▶ WHAT YOU SHOULD DO
Return the records below word for word.

⟨

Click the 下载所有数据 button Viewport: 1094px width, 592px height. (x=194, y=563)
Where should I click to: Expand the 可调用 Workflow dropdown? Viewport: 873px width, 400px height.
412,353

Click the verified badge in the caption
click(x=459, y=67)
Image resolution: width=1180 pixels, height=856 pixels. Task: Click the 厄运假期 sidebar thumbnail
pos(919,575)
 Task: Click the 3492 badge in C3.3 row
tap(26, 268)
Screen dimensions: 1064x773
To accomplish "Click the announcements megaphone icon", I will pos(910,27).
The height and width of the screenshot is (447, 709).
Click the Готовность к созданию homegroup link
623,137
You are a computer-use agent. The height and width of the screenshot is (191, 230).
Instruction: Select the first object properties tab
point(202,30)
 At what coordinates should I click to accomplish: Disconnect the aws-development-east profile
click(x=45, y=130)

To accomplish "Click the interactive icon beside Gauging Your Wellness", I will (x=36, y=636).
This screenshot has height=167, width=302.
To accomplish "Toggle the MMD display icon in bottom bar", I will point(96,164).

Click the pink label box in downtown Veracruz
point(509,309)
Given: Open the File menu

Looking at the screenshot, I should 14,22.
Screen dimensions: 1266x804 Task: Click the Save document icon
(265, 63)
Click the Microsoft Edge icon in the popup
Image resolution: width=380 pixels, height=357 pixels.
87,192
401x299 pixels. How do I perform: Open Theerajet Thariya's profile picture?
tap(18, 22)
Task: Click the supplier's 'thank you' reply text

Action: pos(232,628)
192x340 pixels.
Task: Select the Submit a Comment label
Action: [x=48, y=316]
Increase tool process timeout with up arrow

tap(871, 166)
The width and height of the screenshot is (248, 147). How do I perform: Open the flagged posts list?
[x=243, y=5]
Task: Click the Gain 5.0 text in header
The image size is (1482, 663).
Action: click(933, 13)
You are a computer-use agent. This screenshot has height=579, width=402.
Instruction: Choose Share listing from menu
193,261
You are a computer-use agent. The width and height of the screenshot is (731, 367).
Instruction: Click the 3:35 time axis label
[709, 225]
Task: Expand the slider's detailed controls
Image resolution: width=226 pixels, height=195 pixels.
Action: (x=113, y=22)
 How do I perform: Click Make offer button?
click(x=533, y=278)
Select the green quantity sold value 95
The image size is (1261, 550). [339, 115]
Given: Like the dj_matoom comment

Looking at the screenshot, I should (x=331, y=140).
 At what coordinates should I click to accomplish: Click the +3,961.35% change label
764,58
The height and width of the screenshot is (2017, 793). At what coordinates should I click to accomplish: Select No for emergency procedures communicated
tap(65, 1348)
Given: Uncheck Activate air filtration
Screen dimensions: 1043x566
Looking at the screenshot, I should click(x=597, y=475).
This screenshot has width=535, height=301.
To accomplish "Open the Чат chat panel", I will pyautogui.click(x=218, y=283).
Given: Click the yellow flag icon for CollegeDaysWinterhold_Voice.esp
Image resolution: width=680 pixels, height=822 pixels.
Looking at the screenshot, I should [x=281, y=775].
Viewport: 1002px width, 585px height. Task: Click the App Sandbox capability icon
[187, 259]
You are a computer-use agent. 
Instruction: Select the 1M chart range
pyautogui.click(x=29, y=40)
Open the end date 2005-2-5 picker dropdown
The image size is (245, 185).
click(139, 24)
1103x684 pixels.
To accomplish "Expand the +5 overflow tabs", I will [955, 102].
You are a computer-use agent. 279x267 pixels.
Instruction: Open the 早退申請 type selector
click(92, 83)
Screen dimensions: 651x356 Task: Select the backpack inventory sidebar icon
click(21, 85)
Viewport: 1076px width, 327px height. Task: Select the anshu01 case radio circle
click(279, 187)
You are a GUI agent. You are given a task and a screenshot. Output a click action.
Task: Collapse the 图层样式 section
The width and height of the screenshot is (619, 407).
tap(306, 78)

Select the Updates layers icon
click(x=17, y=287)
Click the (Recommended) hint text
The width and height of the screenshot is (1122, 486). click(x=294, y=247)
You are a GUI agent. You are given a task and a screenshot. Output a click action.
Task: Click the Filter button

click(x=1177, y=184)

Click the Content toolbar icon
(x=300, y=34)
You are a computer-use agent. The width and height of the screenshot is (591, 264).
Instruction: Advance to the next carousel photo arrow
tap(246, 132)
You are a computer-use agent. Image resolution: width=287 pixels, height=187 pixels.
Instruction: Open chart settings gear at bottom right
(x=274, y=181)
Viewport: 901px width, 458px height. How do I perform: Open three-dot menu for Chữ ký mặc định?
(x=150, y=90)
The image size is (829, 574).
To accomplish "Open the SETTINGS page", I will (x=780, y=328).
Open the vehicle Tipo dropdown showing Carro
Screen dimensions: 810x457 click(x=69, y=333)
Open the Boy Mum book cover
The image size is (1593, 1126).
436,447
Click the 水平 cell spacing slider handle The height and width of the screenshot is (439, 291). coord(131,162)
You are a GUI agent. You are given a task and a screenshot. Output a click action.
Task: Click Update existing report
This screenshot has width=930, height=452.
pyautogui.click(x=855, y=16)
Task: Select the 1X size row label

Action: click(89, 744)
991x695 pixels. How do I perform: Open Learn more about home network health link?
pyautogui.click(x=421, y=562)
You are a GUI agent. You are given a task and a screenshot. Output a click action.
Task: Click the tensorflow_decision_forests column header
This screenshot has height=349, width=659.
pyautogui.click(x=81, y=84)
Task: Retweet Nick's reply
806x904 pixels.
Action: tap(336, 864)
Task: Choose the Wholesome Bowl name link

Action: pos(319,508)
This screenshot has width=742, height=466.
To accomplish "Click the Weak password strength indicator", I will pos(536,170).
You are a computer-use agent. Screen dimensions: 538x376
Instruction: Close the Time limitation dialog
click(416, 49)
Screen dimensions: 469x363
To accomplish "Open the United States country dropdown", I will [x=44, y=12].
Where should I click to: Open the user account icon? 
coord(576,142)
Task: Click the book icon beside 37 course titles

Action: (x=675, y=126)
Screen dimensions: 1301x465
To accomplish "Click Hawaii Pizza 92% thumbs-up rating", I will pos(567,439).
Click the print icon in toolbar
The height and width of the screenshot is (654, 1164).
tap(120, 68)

⟩

▶ SOLUTION
Click the 下载所有数据 button Viewport: 1094px width, 592px height. (x=194, y=563)
Where should I click to: Expand the 可调用 Workflow dropdown? Viewport: 873px width, 400px height.
412,353

Click the verified badge in the caption
click(x=459, y=67)
Image resolution: width=1180 pixels, height=856 pixels. Task: Click the 厄运假期 sidebar thumbnail
pos(919,575)
 Task: Click the 3492 badge in C3.3 row
tap(26, 268)
Screen dimensions: 1064x773
To accomplish "Click the announcements megaphone icon", I will pos(910,27).
The height and width of the screenshot is (447, 709).
Click the Готовность к созданию homegroup link
623,137
You are a computer-use agent. The height and width of the screenshot is (191, 230).
Instruction: Select the first object properties tab
point(202,30)
 At what coordinates should I click to accomplish: Disconnect the aws-development-east profile
click(x=45, y=130)

To accomplish "Click the interactive icon beside Gauging Your Wellness", I will (x=36, y=636).
This screenshot has height=167, width=302.
To accomplish "Toggle the MMD display icon in bottom bar", I will point(96,164).

Click the pink label box in downtown Veracruz
point(509,309)
Given: Open the File menu

Looking at the screenshot, I should 14,22.
Screen dimensions: 1266x804 Task: Click the Save document icon
(265, 63)
Click the Microsoft Edge icon in the popup
Image resolution: width=380 pixels, height=357 pixels.
87,192
401x299 pixels. How do I perform: Open Theerajet Thariya's profile picture?
tap(18, 22)
Task: Click the supplier's 'thank you' reply text

Action: pos(232,628)
192x340 pixels.
Task: Select the Submit a Comment label
Action: [x=48, y=316]
Increase tool process timeout with up arrow

tap(871, 166)
The width and height of the screenshot is (248, 147). How do I perform: Open the flagged posts list?
[x=243, y=5]
Task: Click the Gain 5.0 text in header
The image size is (1482, 663).
Action: click(933, 13)
You are a computer-use agent. This screenshot has height=579, width=402.
Instruction: Choose Share listing from menu
193,261
You are a computer-use agent. The width and height of the screenshot is (731, 367).
Instruction: Click the 3:35 time axis label
[709, 225]
Task: Expand the slider's detailed controls
Image resolution: width=226 pixels, height=195 pixels.
Action: (x=113, y=22)
 How do I perform: Click Make offer button?
click(x=533, y=278)
Select the green quantity sold value 95
The image size is (1261, 550). [339, 115]
Given: Like the dj_matoom comment

Looking at the screenshot, I should (x=331, y=140).
 At what coordinates should I click to accomplish: Click the +3,961.35% change label
764,58
The height and width of the screenshot is (2017, 793). At what coordinates should I click to accomplish: Select No for emergency procedures communicated
tap(65, 1348)
Given: Uncheck Activate air filtration
Screen dimensions: 1043x566
Looking at the screenshot, I should click(x=597, y=475).
This screenshot has width=535, height=301.
To accomplish "Open the Чат chat panel", I will pyautogui.click(x=218, y=283).
Given: Click the yellow flag icon for CollegeDaysWinterhold_Voice.esp
Image resolution: width=680 pixels, height=822 pixels.
Looking at the screenshot, I should [x=281, y=775].
Viewport: 1002px width, 585px height. Task: Click the App Sandbox capability icon
[187, 259]
You are a computer-use agent. 
Instruction: Select the 1M chart range
pyautogui.click(x=29, y=40)
Open the end date 2005-2-5 picker dropdown
The image size is (245, 185).
click(139, 24)
1103x684 pixels.
To accomplish "Expand the +5 overflow tabs", I will [955, 102].
You are a computer-use agent. 279x267 pixels.
Instruction: Open the 早退申請 type selector
click(92, 83)
Screen dimensions: 651x356 Task: Select the backpack inventory sidebar icon
click(21, 85)
Viewport: 1076px width, 327px height. Task: Select the anshu01 case radio circle
click(279, 187)
You are a GUI agent. You are given a task and a screenshot. Output a click action.
Task: Collapse the 图层样式 section
The width and height of the screenshot is (619, 407).
tap(306, 78)

Select the Updates layers icon
click(x=17, y=287)
Click the (Recommended) hint text
The width and height of the screenshot is (1122, 486). click(x=294, y=247)
You are a GUI agent. You are given a task and a screenshot. Output a click action.
Task: Click the Filter button

click(x=1177, y=184)

Click the Content toolbar icon
(x=300, y=34)
You are a computer-use agent. The width and height of the screenshot is (591, 264).
Instruction: Advance to the next carousel photo arrow
tap(246, 132)
You are a computer-use agent. Image resolution: width=287 pixels, height=187 pixels.
Instruction: Open chart settings gear at bottom right
(x=274, y=181)
Viewport: 901px width, 458px height. How do I perform: Open three-dot menu for Chữ ký mặc định?
(x=150, y=90)
The image size is (829, 574).
To accomplish "Open the SETTINGS page", I will (x=780, y=328).
Open the vehicle Tipo dropdown showing Carro
Screen dimensions: 810x457 click(x=69, y=333)
Open the Boy Mum book cover
The image size is (1593, 1126).
436,447
Click the 水平 cell spacing slider handle The height and width of the screenshot is (439, 291). coord(131,162)
You are a GUI agent. You are given a task and a screenshot. Output a click action.
Task: Click Update existing report
This screenshot has width=930, height=452.
pyautogui.click(x=855, y=16)
Task: Select the 1X size row label

Action: click(89, 744)
991x695 pixels. How do I perform: Open Learn more about home network health link?
pyautogui.click(x=421, y=562)
You are a GUI agent. You are given a task and a screenshot. Output a click action.
Task: Click the tensorflow_decision_forests column header
This screenshot has height=349, width=659.
pyautogui.click(x=81, y=84)
Task: Retweet Nick's reply
806x904 pixels.
Action: tap(336, 864)
Task: Choose the Wholesome Bowl name link

Action: pos(319,508)
This screenshot has width=742, height=466.
To accomplish "Click the Weak password strength indicator", I will pos(536,170).
You are a computer-use agent. Screen dimensions: 538x376
Instruction: Close the Time limitation dialog
click(416, 49)
Screen dimensions: 469x363
To accomplish "Open the United States country dropdown", I will [x=44, y=12].
Where should I click to: Open the user account icon? 
coord(576,142)
Task: Click the book icon beside 37 course titles

Action: (x=675, y=126)
Screen dimensions: 1301x465
To accomplish "Click Hawaii Pizza 92% thumbs-up rating", I will pos(567,439).
Click the print icon in toolbar
The height and width of the screenshot is (654, 1164).
tap(120, 68)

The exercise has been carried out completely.